Christianity came early to Corfu

Christianity reached Corfu early when two disciples of St. Paul introduced the islanders to the Gospel and many of them converted to the new religion, a legacy vividly portrayed by the numerous churches and monasteries all over the island.

Though not all of those are still serving congregations, many are still of interest.

The island’s Christian history dates thus far back that the first missionaries, St. Jason and St. Sosipater, are even mentioned in the Bible – in Romans 16:21. The latter also features prominently in Acts 17:1-8 in providing a refuge to St. Paul and other of his disciples from harassment in Thessaloniki.

According to tradition the first Christians were fervently persecuted by the king of Corfu, but his daughter embraced Christianity, and when she fled from him and his ship sank in pursuit, drowning him and his crew, his successor as king also became a Christian.

That enabled the two missionaries to continue their spiritual work on the island in peace, and it bore abundant fruit.

The church in Garitsa dedicated to Jason and Sosipater was built in the twelfth century after Christ and is considered one of the finest surviving examples of Byzantine architecture on the island.

The remains of frescoes on the walls are of particular interest.

However, the most famous church on Corfu is the one built in 1589 and dedicated to St.
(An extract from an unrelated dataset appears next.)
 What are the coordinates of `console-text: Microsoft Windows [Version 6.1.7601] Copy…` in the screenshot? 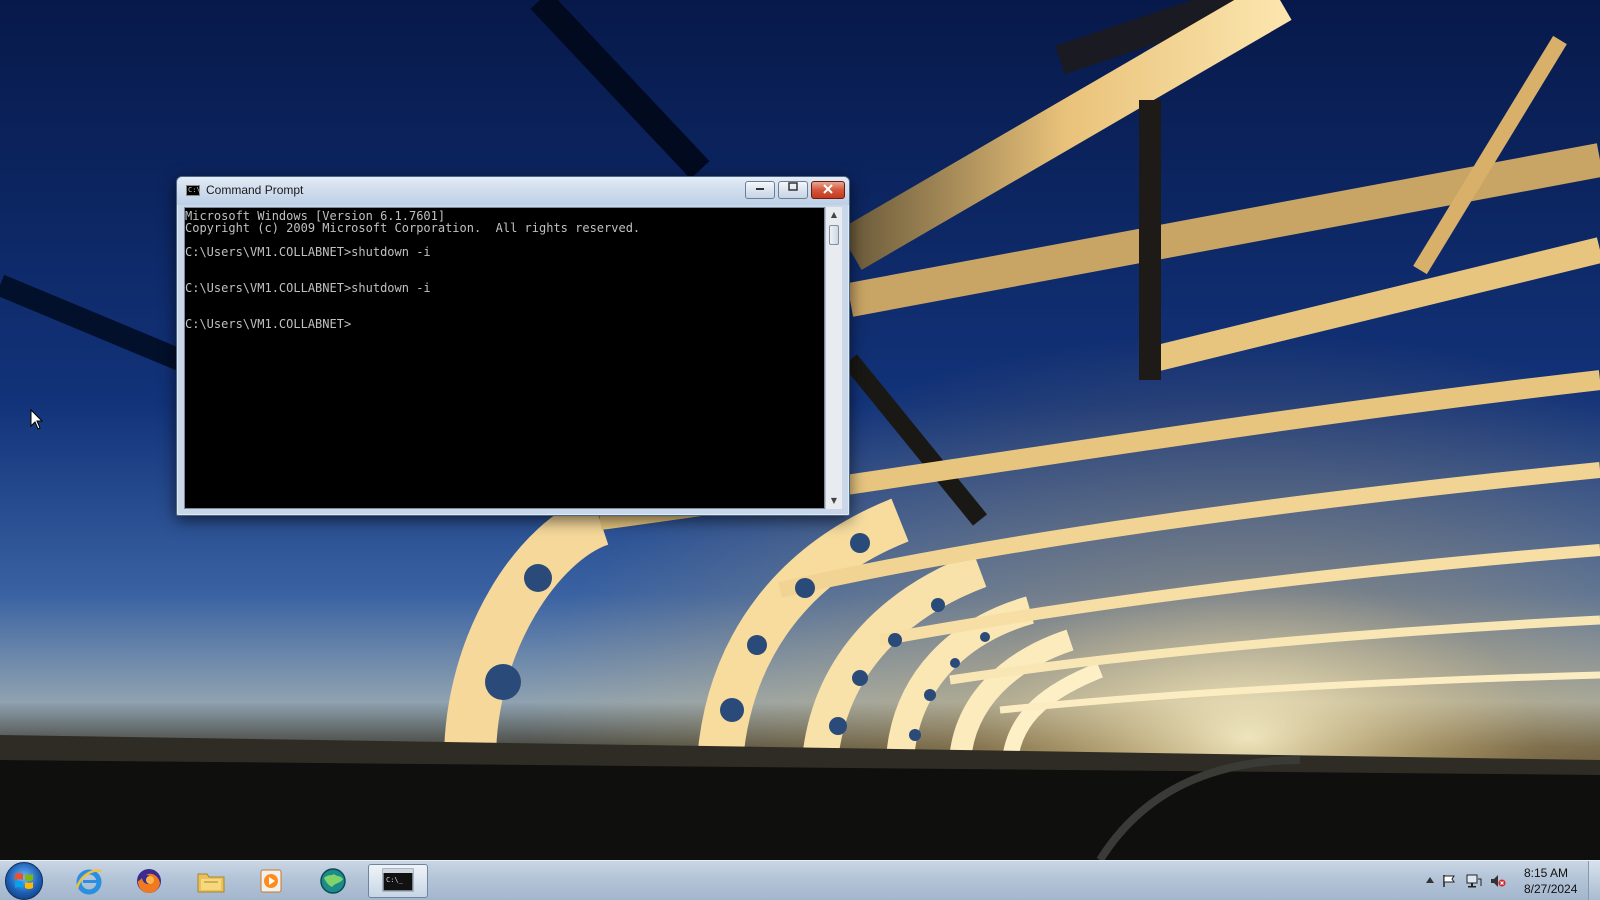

Spyridon, the patron saint of the island.

It is believed that his miracles saved Corfiots from Ottoman oppression as well as from the plague.

The church in the Old Town houses his relics, and the impressive bell-tower is one of the best-known local landmarks.

With its rosy painted outside, featuring a blazing sun, and an impressive marble staircase, Corfu’s mother church, the Orthodox cathedral of Agia Theodora Metropolis near the old harbour, cannot be mistaken.

It houses the relics of St. Theodora (ca. 500 – 548 AD), once the influential empress of the Eastern Romanian Empire, with its capital in Constantinople, and the wife of emperor Justinian I.

Scattered in and around Corfu’s more than 200 towns and villages are found a wealth of village churches, mostly built between 1550 and 1750, with the bell-towers characteristically set apart from the main building. This was brought about by Venetian rule which discouraged the building of churches in traditional Byzantine style.

The three best-known monasteries are probably those on top of Pantoktator, Platytera in Mandouki close to the new harbour, and the one at Paleokastritsa.

Although not easily accessible, the view of Corfu and the surrounding Ionian Sea from the monastery on the peak of the island’s highest mountain, Mount Pantokrator, is unsurpassed.

The building itself is well preserved with fine-looking churchyards.

Built in 1743, largely restored in 1799 after being damaged by foreign invaders, and dedicated to the Virgin, the monastery of Platytera is best known for the well-preserved frescoes decorating its interior, and the grave of Ioannis Kapodistrias, the first governor of the independent Greek State.

The monastery of Paleokastritsa has a small museum, and the view from the top of the hill is also breath-taking.